The man fell and grabbed for something to catch himself, lacerating and dislocating his thumb so the bone of the joint was exposed. EMTs, who are superlative in handling diabetic problems, brought him to consciousness and sent him to emergency care at 7 p.m.

Despite the fact the receptionist was told the man was brittle, had a severe open wound and hadn’t eaten or taken insulin, he sat for four hours waiting for care. At 11 p.m. he was finally seen, but the doctor could not reduce the dislocation because it had been too long since the injury occurred.

So at 1:30 a.m., 6 1/2 hours after his arrival, he was told he had to be at a surgeon’s office in another town at 7 a.m. and not to eat or drink anything. He drove himself there and received excellent care. The wound is still healing three weeks later.

This man needs a good physician and endocrinologist. Doctors in this area are quick to tell you they “don’t do diabetes.” One doctor recommended an endocrinologist about three months ago. No matter how many times they were contacted, they have never returned a call. There is a pump available that would take care of the brittle problem. It has to be recommended by an endocrinologist.

Story No. 2

I seem to have latched onto some never-ending blight. I am vaccinated and boosted, but I have had COVID twice, and for the past year, I have had a constant battle with sinus infection and unrelenting cough. I barely get over one bout when the next one comes on.

For three months I have tried to see my doctor, who is either out of the country, on vacation or won’t see me because I have “flu-like” symptoms. I happen to like this doctor very much, but I have been turned down four times now when I really needed the care. At my age I do not feel secure in just picking up and driving to Canton when I am sick. Most local doctors are not taking new patients, or the wait is two to three months out.
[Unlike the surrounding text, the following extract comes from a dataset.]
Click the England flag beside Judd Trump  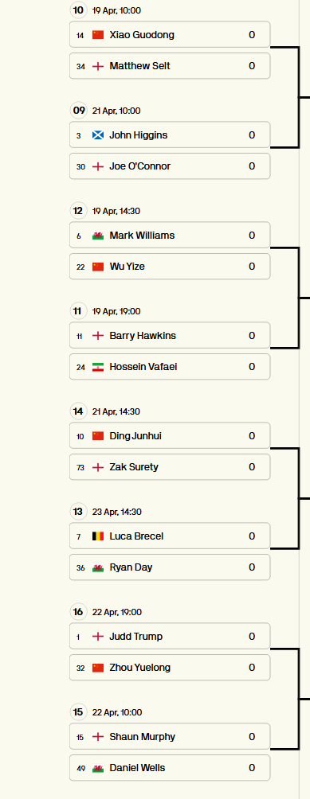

My father was a doctor, specializing in thoracic surgery for tuberculosis. In the small town where we lived, he mostly functioned as a general practitioner. With his little black magic bag, he made house calls and took his turn on duty at the local hospital.

Patients didn’t have insurance companies determining their fates. Without insurance they sometimes paid in chickens, eggs and produce. The beautiful painting over my mantle was payment for medical care a woman couldn’t afford.

Today’s medical personnel may say that times were easier then, that doctors today are overloaded and overworked. Really?

When I was growing up, we had tuberculosis, rheumatic fever, scarlet fever, polio, chicken pox, mumps, measles, flu and myriad other dangerous diseases and no vaccines.

Doctors answered calls in the middle of the night. They cared. The Hypocratic Oath seems to have been squeezed into the 15 minutes of care one gets between insurance and disinterest. Maybe the good, old days really were the good, old days.